Таким образом, юноша, благодаря обстоятельствам и обстановке, благодаря беспробудному сну Жоли и беспомощному состоянию Спиридона на чужой стороне, среди чуждых ему людей, обычаев и языка, сразу стал независим. Кроме того, он нравственно встрепенулся, ожил, воскрес на тех местах, где родился, провел все детство, воспитывался и стал юношей и где, наконец, имел пропасть знакомых и друзей покойного отца.
Одно только ярмо и было теперь – зависимость денежных средств от деда, оставшегося там где-то, далеко, среди огромных сугробов и страшных морозов. Надо было кое-как прожить еще несколько лет под попечительством этого злого деда, и жить на гроши, которые он высылал.
– Когда буду совершеннолетним, – мечтал Кирилл, – выйду из опеки, продам заглазно все, что есть в России, и переведу все состояние во Францию.
То же самое, конечно, советовали ему здесь и друзья покойного отца. Некоторые полагали даже начать процесс, тотчас же освободить юношу из-под опеки старого тирана, изверга, «lours de la Neva»[29], как прозвали они теперь Иоанна Иоанновича. И как еще недавно Кирилл был щедро награждаем дедушкой всякими прозвищами, смешными и дурацкими, так теперь юноша и его парижские знакомые в свою очередь изощрялись в прозвищах и названиях петербургскому деду, который был теперь «lours blanc, le vampire, le cyclope, le grand ogre»…[30]
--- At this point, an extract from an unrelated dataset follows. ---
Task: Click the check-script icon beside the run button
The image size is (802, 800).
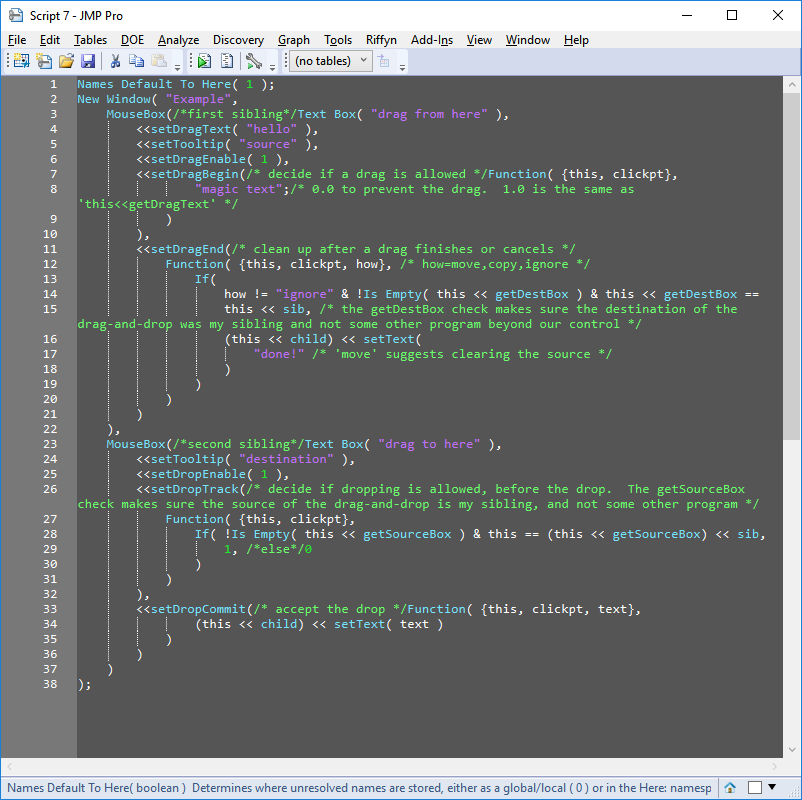Action: [225, 61]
С самого приезда Кирилла на свою полуродину, то есть в Версаль, он поселился на том же бульваре, где был дом, в котором он долго жил, но которого теперь, конечно, не мог нанять, не имея средств своего отца. Обстоятельства особенно благоприятствовали, и петербургский узник, скоморох за столом деда, стал здесь сразу предметом всеобщего внимания и любезного обращения. Король знал его в лицо и при встрече милостиво кивал головой au jeune russe-versaillais[31]. Герцогини и маркизы тоже милостиво улыбались ему при встречах. Вскоре, наконец, одна из них, очень веселого поведения, приблизила к себе красивого юношу, как мимолетный каприз, и перезнакомила его с придворным кругом как сына всем знакомого, недавно еще умершего дипломата. Трудно было Спиридону перечить питомцу и обругать его здорово за то, что он, например, засиделся где-нибудь на вечеринке, когда он сам видел, что французский царь кланялся его графчику.
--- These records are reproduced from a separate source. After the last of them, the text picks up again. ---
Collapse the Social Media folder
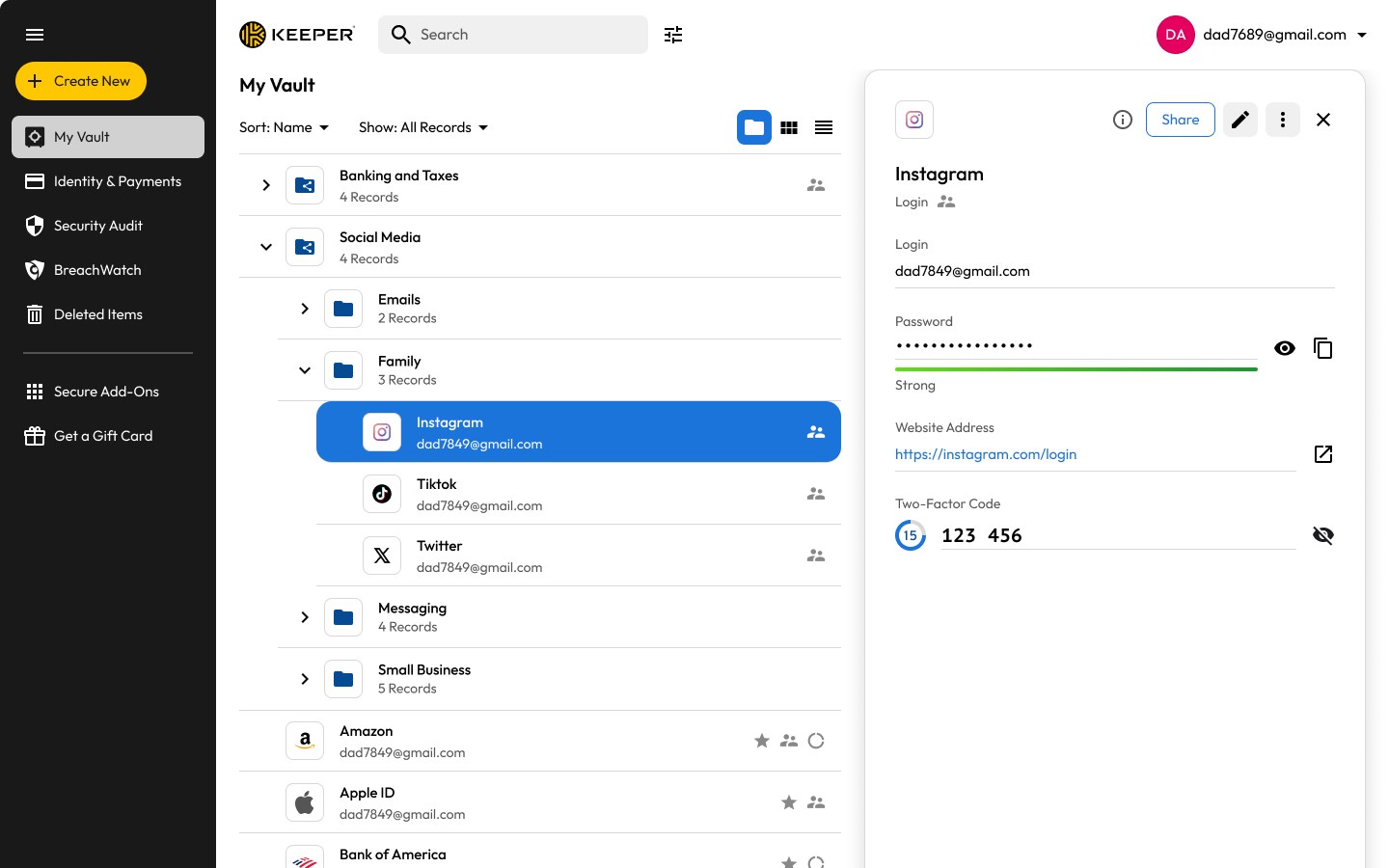Viewport: 1389px width, 868px height. (266, 247)
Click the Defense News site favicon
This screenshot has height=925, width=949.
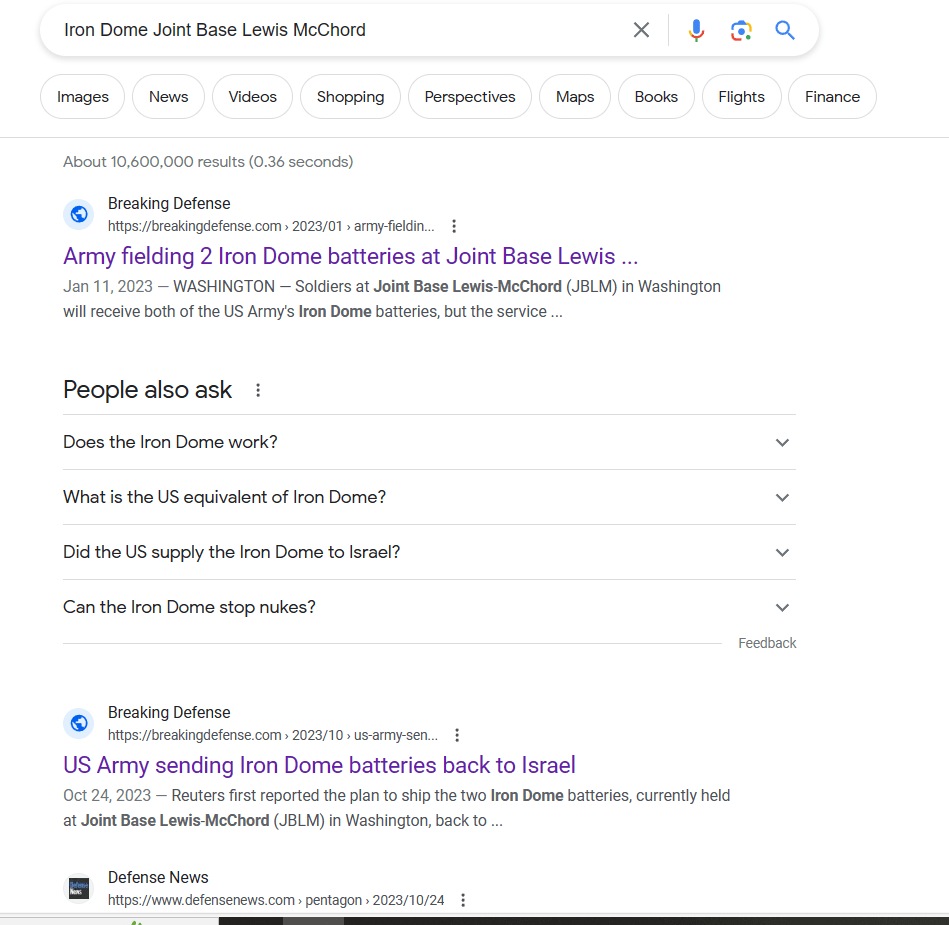coord(79,888)
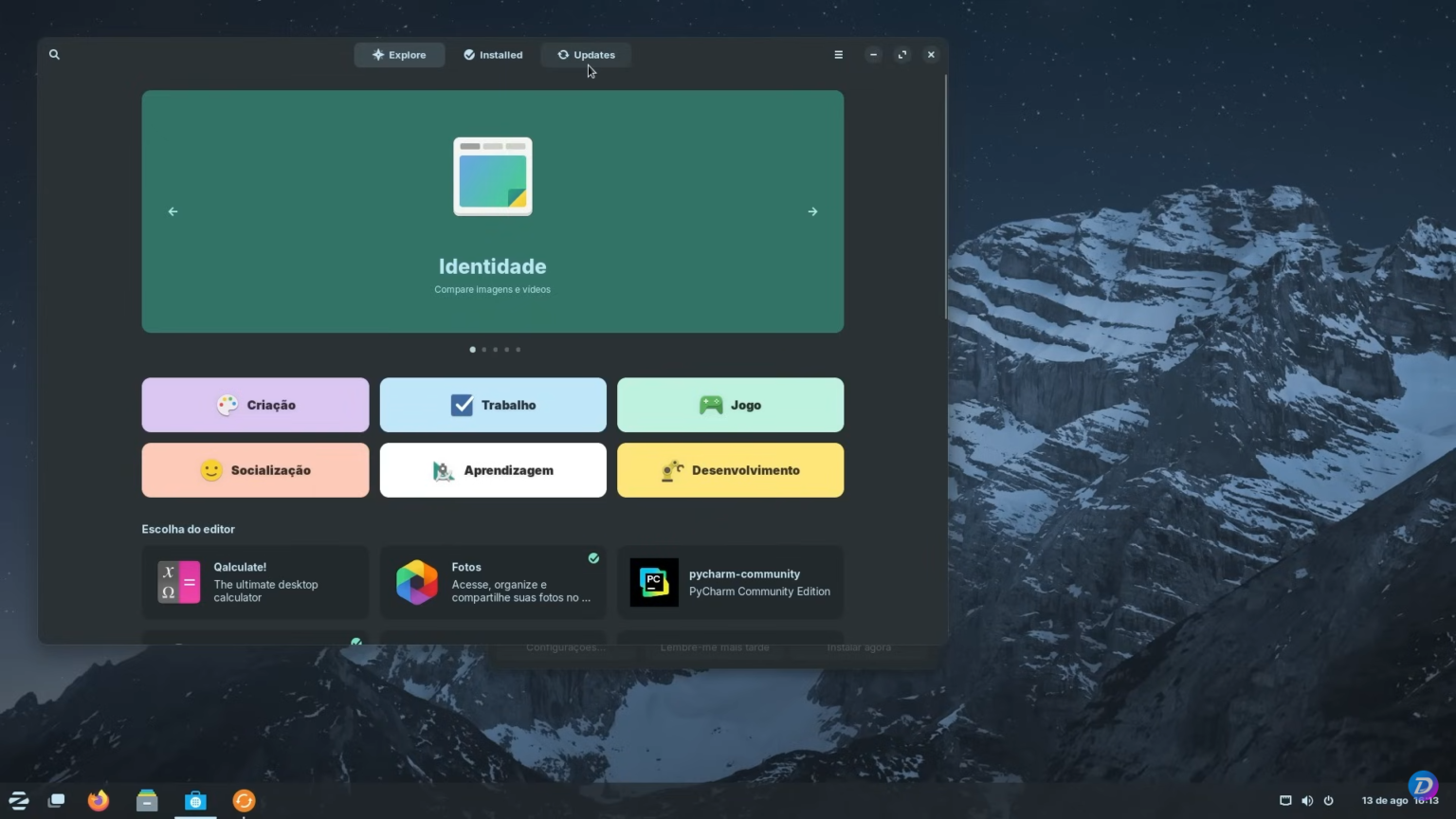Open the Criação category
This screenshot has width=1456, height=819.
255,405
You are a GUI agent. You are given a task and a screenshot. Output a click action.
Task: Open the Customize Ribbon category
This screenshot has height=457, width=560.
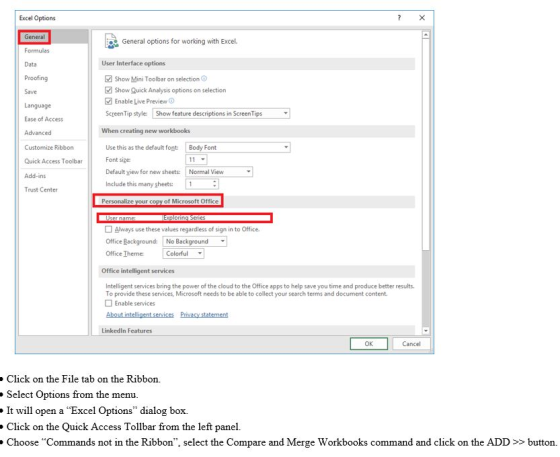(49, 147)
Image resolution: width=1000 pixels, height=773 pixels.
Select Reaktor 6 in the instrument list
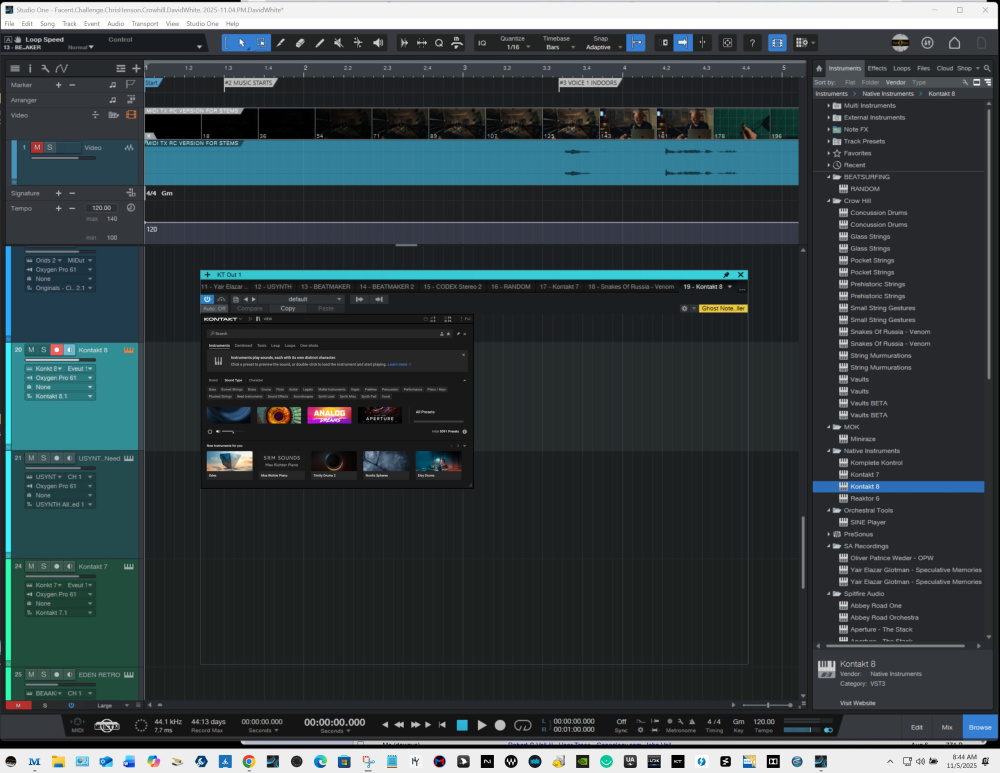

«Нагрубить ему, – рассуждал Спиридон, – нажалуется он на тебя здешним генералам, и что будет? Тебя ж и выпорют. Говорят, анафемы, что здесь, вишь, не порют! Враки! Верно знаю, что у них есть эдакое место за несколько верст от эвтой Версальи, куда никого не пущают и где всех генералов, и дворян, и нашего брата лакея не токмо страшнеюще порют розгами, а головы снимают и четвертуют на десять частей».
Но каково соображение было у Спиридона о четвертовании на десять частей, таково же было его составившееся понятие о Франции, Париже, Версале и королевском дворе. Он стал не на шутку бояться своего графчика и ожидать, что он как-нибудь нажалуется и его, не говоря худого слова, обезглавят или сошлют в какую-нибудь французскую Сибирь на вечные времена.
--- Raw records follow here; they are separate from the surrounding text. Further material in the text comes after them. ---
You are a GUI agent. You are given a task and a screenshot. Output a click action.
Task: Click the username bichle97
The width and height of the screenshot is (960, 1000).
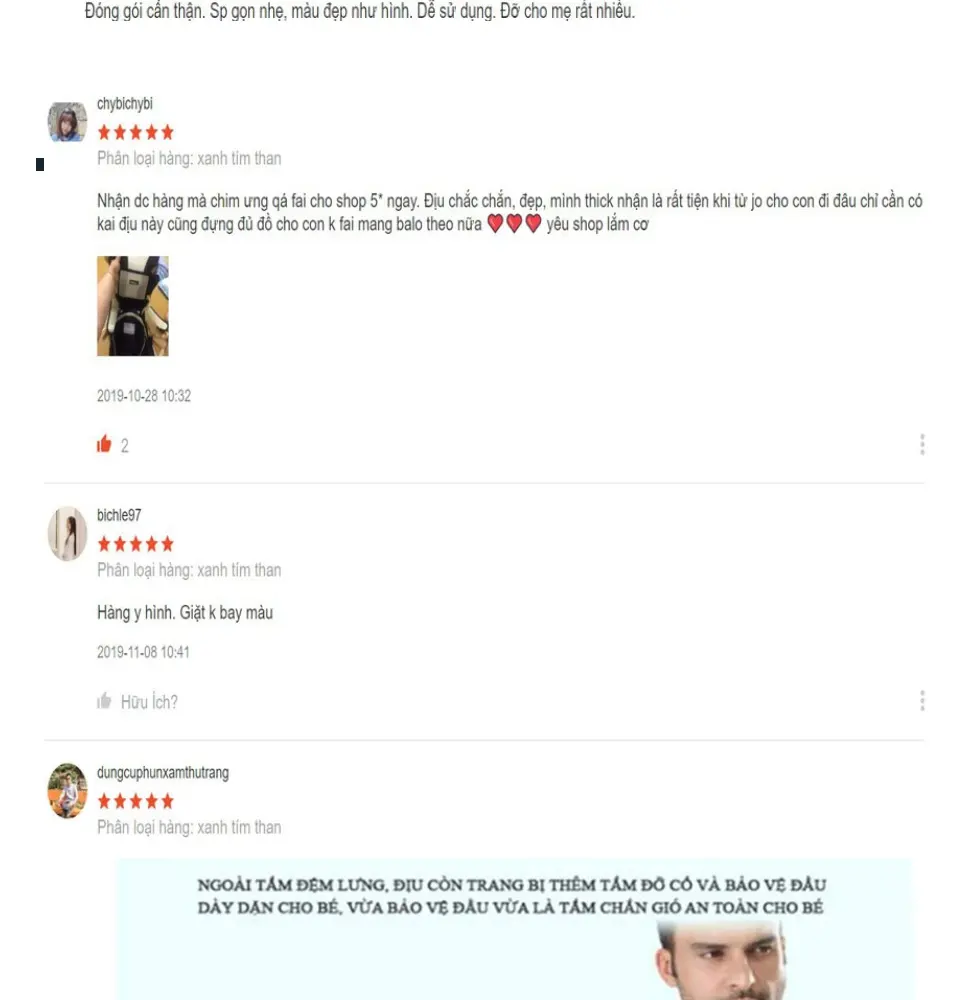point(119,515)
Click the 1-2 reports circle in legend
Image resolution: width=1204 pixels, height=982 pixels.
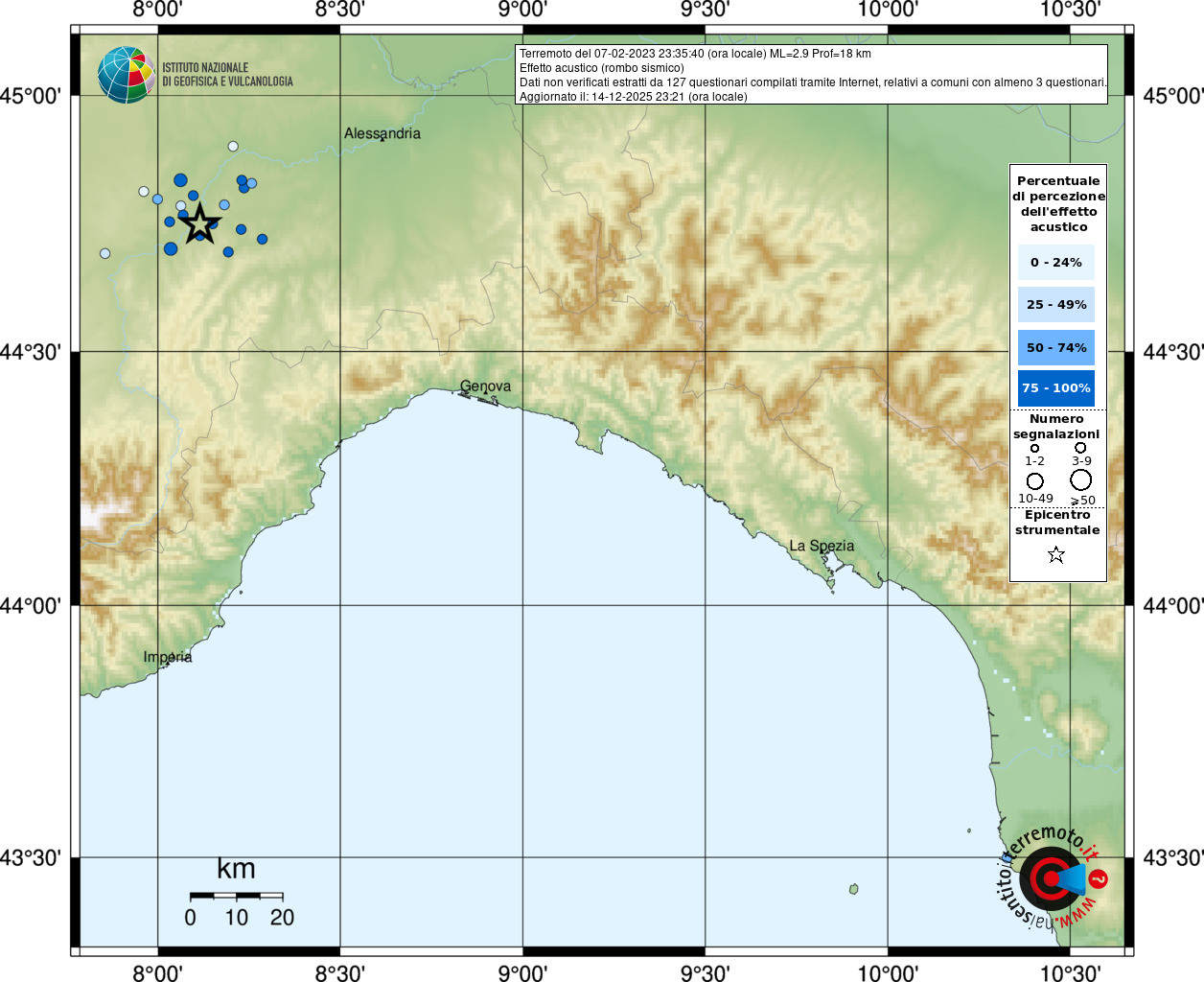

И Спиридон, чтобы ужиться и не пропасть, стал, насколько умел, ласков с графчиком. Но и это продолжалось недолго. Как Кирилл чах в Петербурге в доме деда, так и Спиридон, хотя здоровенный, стал чахнуть в Версале. Да и мудрено было, конечно, безвыходно и невозможно положение русского хама, костромича по происхождению, уроженца деревни Степкины Овражки, сотни раз битого и дранного на все лады, занесенного судьбой-мачехой… куда же? за несколько шагов от блестящего, пышного, сказочно великолепного двора короля, первого щеголя своего века, гуляющего среди стриженых аллей, бассейнов, фонтанов, среди целой толпы беломраморных статуй, целой сияющей толпы придворных. Положение Спиридона, разумеется, было такое же, каково положение таракана-пруссака, волею судеб очутившегося в изящной бонбоньерке, переполненной разными чудными и душистыми конфетами.